There are also timing issues. Revitalisation of Japan’s farming sector, the plan’s central theme, is a long-term project. It will take years for the reform measures it advocates — hobbled as they are by internal contradictions in government policy — to work their way through Japan’s farming economy. In the meantime, Prime Minister Noda must deal with the immediate issue of whether or not Japan will join the Trans-Pacific Partnership (TPP) negotiations and the agricultural trade liberalisation implications of any subsequent decision to join the TPP itself. Noda cannot approach urgent policy decisions that demand radical short-term action by offering long-term ‘pie-in-the-sky’, ‘hope-for-the-best’ reform programs that could take years to yield results. Even five years seems too optimistic a timeframe for the reform plan.

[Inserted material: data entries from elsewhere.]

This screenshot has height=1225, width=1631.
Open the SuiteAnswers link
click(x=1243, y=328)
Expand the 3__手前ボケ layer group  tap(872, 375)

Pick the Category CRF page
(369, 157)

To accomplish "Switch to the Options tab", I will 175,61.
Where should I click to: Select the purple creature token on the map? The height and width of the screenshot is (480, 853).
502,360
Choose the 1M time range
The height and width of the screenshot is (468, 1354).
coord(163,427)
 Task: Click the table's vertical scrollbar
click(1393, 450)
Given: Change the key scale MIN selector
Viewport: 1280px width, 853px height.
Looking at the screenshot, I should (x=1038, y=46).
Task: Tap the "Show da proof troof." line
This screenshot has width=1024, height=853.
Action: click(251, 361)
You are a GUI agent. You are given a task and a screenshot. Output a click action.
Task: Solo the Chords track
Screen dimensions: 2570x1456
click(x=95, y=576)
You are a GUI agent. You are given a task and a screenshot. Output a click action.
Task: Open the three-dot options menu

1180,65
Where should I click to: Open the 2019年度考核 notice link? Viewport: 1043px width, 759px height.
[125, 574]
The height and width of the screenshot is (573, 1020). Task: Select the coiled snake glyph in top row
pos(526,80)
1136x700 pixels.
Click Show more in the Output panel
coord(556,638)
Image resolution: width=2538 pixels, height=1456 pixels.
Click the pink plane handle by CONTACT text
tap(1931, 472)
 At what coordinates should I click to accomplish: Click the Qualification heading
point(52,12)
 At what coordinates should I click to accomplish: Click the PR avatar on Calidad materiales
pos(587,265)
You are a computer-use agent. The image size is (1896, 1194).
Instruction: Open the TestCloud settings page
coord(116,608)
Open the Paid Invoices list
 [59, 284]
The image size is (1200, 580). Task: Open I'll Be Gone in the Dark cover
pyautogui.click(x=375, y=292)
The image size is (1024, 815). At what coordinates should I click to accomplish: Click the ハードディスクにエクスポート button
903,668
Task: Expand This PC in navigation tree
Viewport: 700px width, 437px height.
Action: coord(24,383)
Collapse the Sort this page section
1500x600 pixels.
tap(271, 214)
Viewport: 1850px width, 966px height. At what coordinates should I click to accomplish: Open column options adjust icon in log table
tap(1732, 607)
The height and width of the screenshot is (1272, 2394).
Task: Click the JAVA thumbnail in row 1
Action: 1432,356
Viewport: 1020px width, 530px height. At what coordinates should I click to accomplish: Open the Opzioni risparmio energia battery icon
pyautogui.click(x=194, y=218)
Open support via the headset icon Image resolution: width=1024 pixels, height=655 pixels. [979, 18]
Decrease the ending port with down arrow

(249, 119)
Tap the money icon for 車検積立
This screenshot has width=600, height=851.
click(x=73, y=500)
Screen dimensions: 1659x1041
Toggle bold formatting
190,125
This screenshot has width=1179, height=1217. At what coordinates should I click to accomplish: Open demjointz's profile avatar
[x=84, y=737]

The usual suspects are also campaigning against the TPP. The Japan Agricultural Cooperatives’ (JA) vociferous anti-TPP campaign is all about protecting the organisation’s own interests — not the farmers. Its profits on high-priced farm inputs such as fertilisers and pesticides are at stake, as are its marketing commissions on high-priced agricultural products (which are a percentage of the selling price). JA represents yet another layer of expensive agricultural bureaucracy in Japan, financially burdening the agricultural sector and blocking all kinds of economic efficiencies for producers.

Moreover, anti-TPP groups are mounting a campaign of disinformation, taking advantage of widespread ignorance and uncertainty about what might be required of Japan if it did join the free trade group. Scare-mongering and extremist rhetoric is common. The Vice-Chairman of JA-Zenchu, Mitsuo Murakami, recently argued that participating in the TPP would lead to people committing suicide. Kano’s predecessor as MAFF Minister, Masahiko Yamada, now chairman of the anti-TPP DPJ Diet members’ league, has also proclaimed he is putting his life on the line to prevent Japan from participating in the TPP. And the rhetoric is getting through: 97 DPJ Diet members signed a petition against joining the TPP, including the DPJ’s first MAFF Minister, Hirotaka Akamatsu. More than two-thirds are first-term Diet members whose electoral prospects are the shakiest.

On top of this, Noda has given a stronger voice to TPP opposition in his own party by strengthening the role of the DPJ’s (anti-TPP) Policy Affairs Research Council and separating it from the executive. This has allowed the group to become the same kind of ‘veto point’ that the internal LDP agricultural lobby used to be. The key difference between Japan’s current and earlier debates on trade liberalisation is that the voice of corporate Japan — which in the past, fearful of challenging the sacred cow of agriculture, went unheard or muted — is now loud and forceful. Whether it will predominate remains to be seen.

Aurelia George Mulgan is Professor at the University of New South Wales, Australian Defence Force Academy, Canberra.